All animals used in this study were from a commercial Florida Native sheep farm in Ocala, Florida (Figure 2). The selection flock was established in 1998 from an initial group of 80 rams ranked for H. contortus FEC, with high- and low-FEC rams mated with approximately 100 foundation dams. Since then, animals were selected for resistance to GIN solely on the basis of H. contortus FEC phenotyping and parentage recording. One hundred fifty-three female and male sheep were tested for gastrointestinal nematodes under natural grazing conditions. Animals were born between December 2017 and February 2018 and naturally exposed to parasites since birth. Phenotypic and pedigree information was used to construct the phenotype-pedigree database. To illustrate the phenotypic variation between resistant and susceptible animals in the study, a bar graph of fecal egg count determined at an initial assessment of the lambs (and deworming), at 10 days after the deworming, and at an assessment of lambs 38 days following deworming is presented below (Figure 3). All responded well to deworming, but two very clearly different populations of lambs were identified.

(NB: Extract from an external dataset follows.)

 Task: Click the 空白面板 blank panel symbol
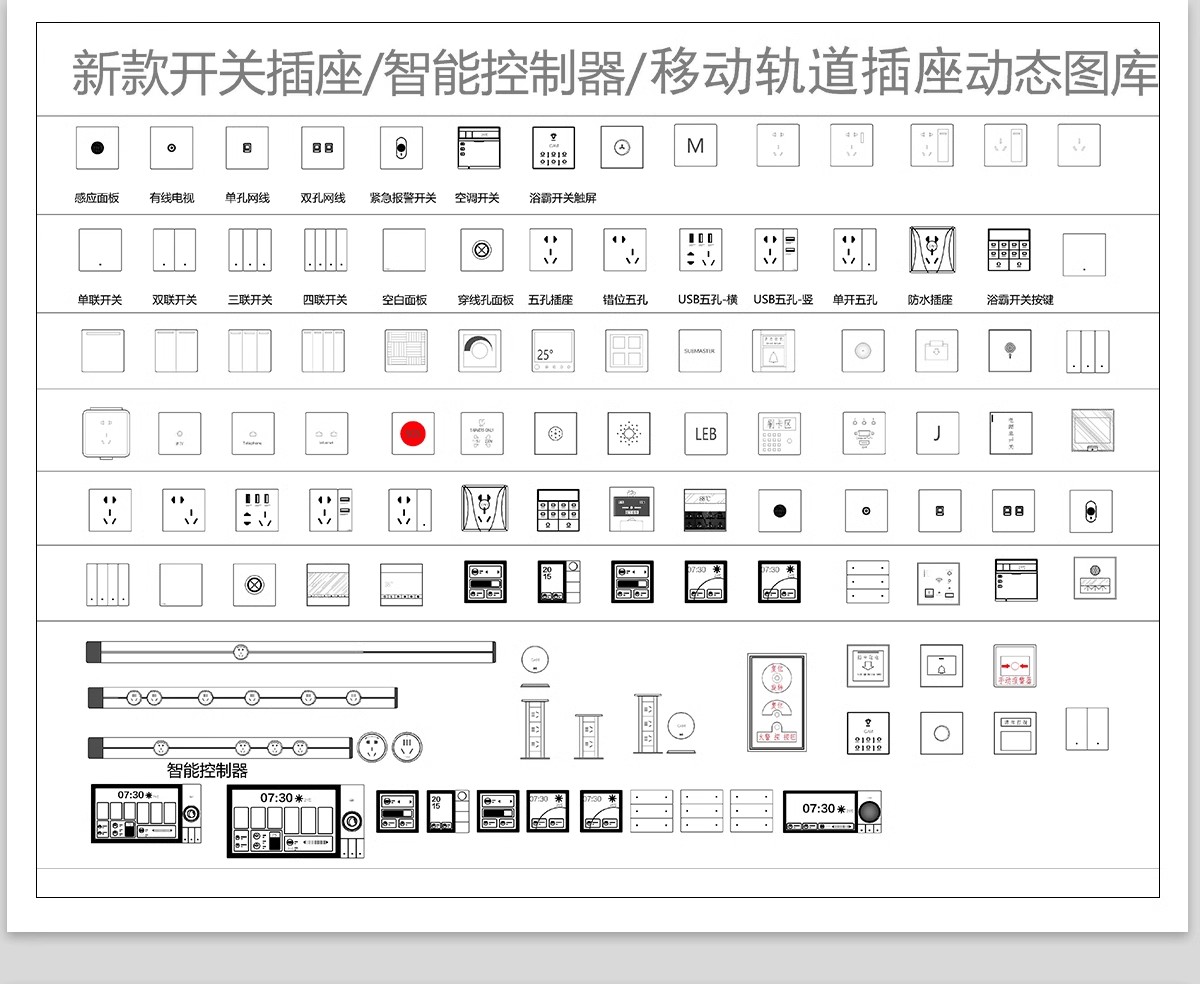tap(403, 249)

Genotypes obtained from blood samples of these two populations of lambs were utilized to perform the identification of genetic variants associated with resistance. The total number of animals contributing to this project was 153 lambs, including female and male individuals. Genotypic data came from 100 lambs (52 characterized as resistant and 48 as susceptible) genotyped by targeted sequencing. Parasitological and hematological traits were evaluated and a total of 23 genomic regions covering 13 genes were associated with fecal egg count, FAMACHA score, average daily gain, red blood cell count, hemoglobin level, white blood cell count, neutrophil count, basophil count, and eosinophil count. The results from this study revealed candidate genetic variants for genes involved in the immune response to H. contortus exposure and provided additional marker information that has potential to aid selection of resistance to gastrointestinal parasites in Florida Native sheep. Improvement of Florida Native sheep selection for resistance to gastrointestinal nematode infections is the long-term goal of the authors. Future research is expected to provide an insight into the potential genetic markers for resistance to gastrointestinal nematode infections. We will continue to increase the size of the phenotypic, pedigree, and genotypic database for Florida Native sheep and validate our findings using genome-wide scans. The end result is intended to assist Florida Native sheep producers in managing this very important production-limiting condition in their flocks.